Syndivia vise la clinique en 2026 pour son SDV2102
« Notre produit principal, le SDV2102, vise le cancer métastatique de la prostate. Après 4 années de développement, nous entamons une phase de levée de fonds pour le lancer en clinique en 2026 », annonce Sasha Koniev, CEO de Syndivia. Créée en 2014, cette biotech strasbourgeoise d’oncologie développe des conjugués d’anticorps pour le traitement de cancers dits « solides ». « Nous avons développé une technologie qui permet de mettre de la chimio sur les anticorps de manière à diminuer la toxicité du complexe et de gagner en efficacité, ajoute le CEO. Nous sommes la première société à dire qu’il faut mettre moins de charge toxique et plus d’anticorps pour que ce dernier réalise mieux son rôle de ciblage. » Pour SDV2102, Syndivia est en cours de lancement d’une série A de 25 M€. Depuis ses débuts, la biotech a financé sa recherche avec un seed round de 1,25 M€ puis des contrats avec des sociétés, à l’image de son SDV1001 (tumeurs malignes mutantes KRAS) en partenariat avec TMV Capital, en phase d’étude de toxicologie aux USA ou d’un second programme en phase I/2a sur le cancer du sang, avec un partenaire encore confidentiel à l’heure de l’écriture de ces lignes.

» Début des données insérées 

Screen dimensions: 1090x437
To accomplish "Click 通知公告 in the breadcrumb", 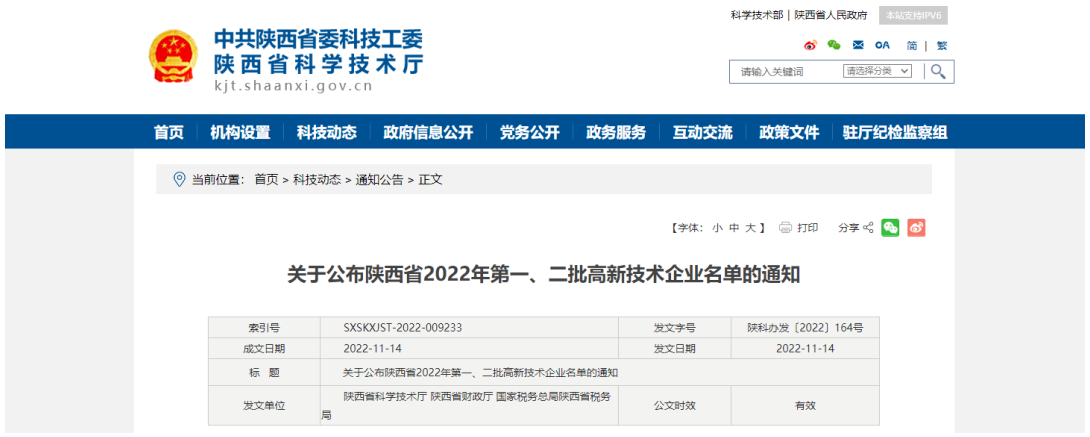I will click(x=379, y=179).
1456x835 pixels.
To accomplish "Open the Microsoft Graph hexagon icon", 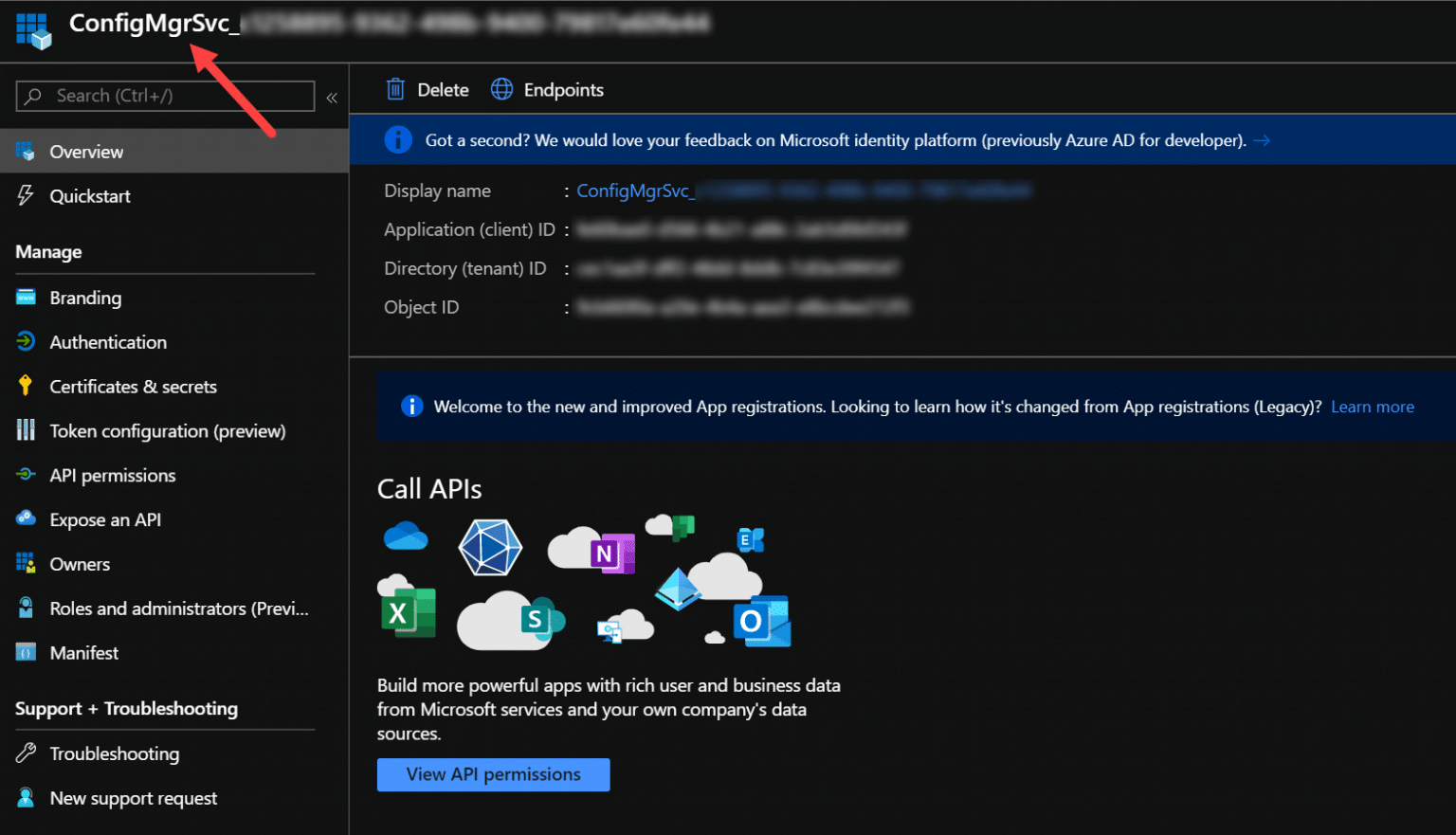I will point(490,547).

Apmonia se lance dans une série A de 20 M€
Le spin off du CNRS et de l’Université de Reims, spécialisé dans l’identification de sites thérapeutiques issus de la matrice extra cellulaire, prépare une série A de 20M€ pour supporter le développement clinique de son produit le plus avancé, AP-01. « Nous avons pris le parti de cibler la matrice extracellulaire et nous avons développé des outils bio-informatiques dédiés à l’appréhension et à l’étude de ce type de protéines. Nous utilisons une approche peptidique pour être sélectif sur des interactions entre les protéines de la matrice et les ligands et récepteurs d’intérêt sans générer d’effets indésirables, expose Albin Jeanne, PhD et président d’Apmonia. Notre produit le plus avancé cible la TSP-1, que l’on retrouve dans un grand nombre de tumeurs solides. » Avec ce premier produit, Apmonia vise le cancer ovarien, le cancer colorectal métastatique et le cancer du pancréas. Sur ces maladies avec une forte mortalité, Apmonia entend apporter de nouvelles options thérapeutiques. Le président ajoute : « Notre objectif est d’apporter la preuve de concept clinique à l’horizon 2026 et en parallèle d’emmener 2 à 3 autres candidats en développement pré-clinique réglementaire ».